• Objective: From the records below, extract every line that contains the string "Where". Matching is case-sensitive.

--------------------------------

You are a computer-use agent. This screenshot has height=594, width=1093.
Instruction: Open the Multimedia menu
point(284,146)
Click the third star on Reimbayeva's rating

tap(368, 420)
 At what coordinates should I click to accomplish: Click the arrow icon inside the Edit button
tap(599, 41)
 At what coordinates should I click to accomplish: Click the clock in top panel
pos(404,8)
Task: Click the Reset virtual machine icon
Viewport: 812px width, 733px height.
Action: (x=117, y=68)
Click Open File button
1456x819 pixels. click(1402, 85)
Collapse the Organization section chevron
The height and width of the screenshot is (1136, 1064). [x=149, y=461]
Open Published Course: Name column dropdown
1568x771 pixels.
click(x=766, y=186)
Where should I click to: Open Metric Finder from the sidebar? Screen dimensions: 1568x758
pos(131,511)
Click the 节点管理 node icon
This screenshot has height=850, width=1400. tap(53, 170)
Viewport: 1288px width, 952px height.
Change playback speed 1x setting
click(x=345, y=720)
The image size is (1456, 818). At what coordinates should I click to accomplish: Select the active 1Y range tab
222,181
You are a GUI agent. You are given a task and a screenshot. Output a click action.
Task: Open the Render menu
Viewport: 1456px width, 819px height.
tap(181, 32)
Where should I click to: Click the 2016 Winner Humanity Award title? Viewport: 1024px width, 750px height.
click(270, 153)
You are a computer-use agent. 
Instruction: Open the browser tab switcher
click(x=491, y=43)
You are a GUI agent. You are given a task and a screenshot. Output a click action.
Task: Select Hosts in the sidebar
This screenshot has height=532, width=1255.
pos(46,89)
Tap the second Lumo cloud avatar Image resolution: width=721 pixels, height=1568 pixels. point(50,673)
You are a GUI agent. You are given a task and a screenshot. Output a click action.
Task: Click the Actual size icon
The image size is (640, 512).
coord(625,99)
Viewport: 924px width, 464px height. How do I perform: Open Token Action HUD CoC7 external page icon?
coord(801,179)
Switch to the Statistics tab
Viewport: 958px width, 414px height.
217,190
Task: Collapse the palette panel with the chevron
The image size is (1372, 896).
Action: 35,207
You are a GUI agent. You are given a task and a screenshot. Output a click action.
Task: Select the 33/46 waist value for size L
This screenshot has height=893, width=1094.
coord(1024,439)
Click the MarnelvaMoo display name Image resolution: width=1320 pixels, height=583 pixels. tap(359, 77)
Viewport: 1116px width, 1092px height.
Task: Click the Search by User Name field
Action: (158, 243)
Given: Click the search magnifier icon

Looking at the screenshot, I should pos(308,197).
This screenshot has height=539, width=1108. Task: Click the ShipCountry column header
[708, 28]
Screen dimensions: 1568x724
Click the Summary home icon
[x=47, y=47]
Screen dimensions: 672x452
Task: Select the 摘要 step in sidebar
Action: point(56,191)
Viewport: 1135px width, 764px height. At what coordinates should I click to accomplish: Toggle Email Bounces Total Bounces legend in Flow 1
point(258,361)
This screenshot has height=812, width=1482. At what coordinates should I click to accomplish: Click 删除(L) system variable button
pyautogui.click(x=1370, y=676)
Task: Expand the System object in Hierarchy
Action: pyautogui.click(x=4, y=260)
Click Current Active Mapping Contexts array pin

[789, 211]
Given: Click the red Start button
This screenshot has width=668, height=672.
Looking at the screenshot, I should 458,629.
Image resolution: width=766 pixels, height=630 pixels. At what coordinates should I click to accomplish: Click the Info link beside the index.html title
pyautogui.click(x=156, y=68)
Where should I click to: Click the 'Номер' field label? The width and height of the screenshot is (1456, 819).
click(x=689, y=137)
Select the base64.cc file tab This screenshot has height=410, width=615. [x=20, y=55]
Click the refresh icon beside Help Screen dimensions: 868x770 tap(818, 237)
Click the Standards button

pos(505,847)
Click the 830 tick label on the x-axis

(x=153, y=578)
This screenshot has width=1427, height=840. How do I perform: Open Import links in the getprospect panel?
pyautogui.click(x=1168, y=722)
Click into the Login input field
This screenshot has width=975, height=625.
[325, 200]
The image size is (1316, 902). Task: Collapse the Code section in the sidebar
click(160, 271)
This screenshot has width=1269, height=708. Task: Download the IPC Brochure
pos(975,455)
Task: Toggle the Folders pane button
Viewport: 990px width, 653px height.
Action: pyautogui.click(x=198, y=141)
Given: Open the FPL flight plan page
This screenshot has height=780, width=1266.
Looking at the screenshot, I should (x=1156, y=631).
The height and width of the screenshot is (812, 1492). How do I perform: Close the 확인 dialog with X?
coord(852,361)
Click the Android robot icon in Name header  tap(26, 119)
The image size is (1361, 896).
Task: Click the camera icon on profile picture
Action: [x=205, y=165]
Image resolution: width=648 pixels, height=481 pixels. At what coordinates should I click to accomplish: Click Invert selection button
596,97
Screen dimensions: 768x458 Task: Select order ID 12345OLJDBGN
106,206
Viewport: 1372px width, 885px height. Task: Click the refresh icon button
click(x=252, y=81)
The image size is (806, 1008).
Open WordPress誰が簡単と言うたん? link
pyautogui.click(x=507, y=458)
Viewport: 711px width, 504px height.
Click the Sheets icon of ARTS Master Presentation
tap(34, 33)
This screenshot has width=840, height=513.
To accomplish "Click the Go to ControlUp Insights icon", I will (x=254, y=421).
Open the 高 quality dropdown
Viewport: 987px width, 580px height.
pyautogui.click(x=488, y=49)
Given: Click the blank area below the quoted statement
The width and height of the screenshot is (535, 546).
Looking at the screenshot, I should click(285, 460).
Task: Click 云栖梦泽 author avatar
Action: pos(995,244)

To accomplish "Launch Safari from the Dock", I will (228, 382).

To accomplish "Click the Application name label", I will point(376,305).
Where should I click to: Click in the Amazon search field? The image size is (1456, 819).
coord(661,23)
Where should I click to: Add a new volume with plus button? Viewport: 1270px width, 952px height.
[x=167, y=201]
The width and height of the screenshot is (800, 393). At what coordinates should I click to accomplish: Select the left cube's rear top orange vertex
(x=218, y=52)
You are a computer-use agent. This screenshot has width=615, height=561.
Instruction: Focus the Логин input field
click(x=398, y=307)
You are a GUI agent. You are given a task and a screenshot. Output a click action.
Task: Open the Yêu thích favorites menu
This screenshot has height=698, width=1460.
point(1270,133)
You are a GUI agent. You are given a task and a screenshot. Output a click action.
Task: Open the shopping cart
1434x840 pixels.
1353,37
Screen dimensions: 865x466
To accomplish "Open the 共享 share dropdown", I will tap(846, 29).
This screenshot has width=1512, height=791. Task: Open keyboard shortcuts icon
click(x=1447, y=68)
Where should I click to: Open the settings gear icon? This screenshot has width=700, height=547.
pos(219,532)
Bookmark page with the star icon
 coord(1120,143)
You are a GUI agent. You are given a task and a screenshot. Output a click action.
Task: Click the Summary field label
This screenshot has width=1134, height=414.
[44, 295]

--------------------------------

• Final answer:
Where should I click to: Open Metric Finder from the sidebar? Screen dimensions: 1568x758
Where should I click to: Click the 2016 Winner Humanity Award title? Viewport: 1024px width, 750px height.
Where should I click to: Click the 'Номер' field label? The width and height of the screenshot is (1456, 819).
Where should I click to: Click in the Amazon search field? The image size is (1456, 819).
Where should I click to: Add a new volume with plus button? Viewport: 1270px width, 952px height.
Where should I click to: Open the settings gear icon? This screenshot has width=700, height=547.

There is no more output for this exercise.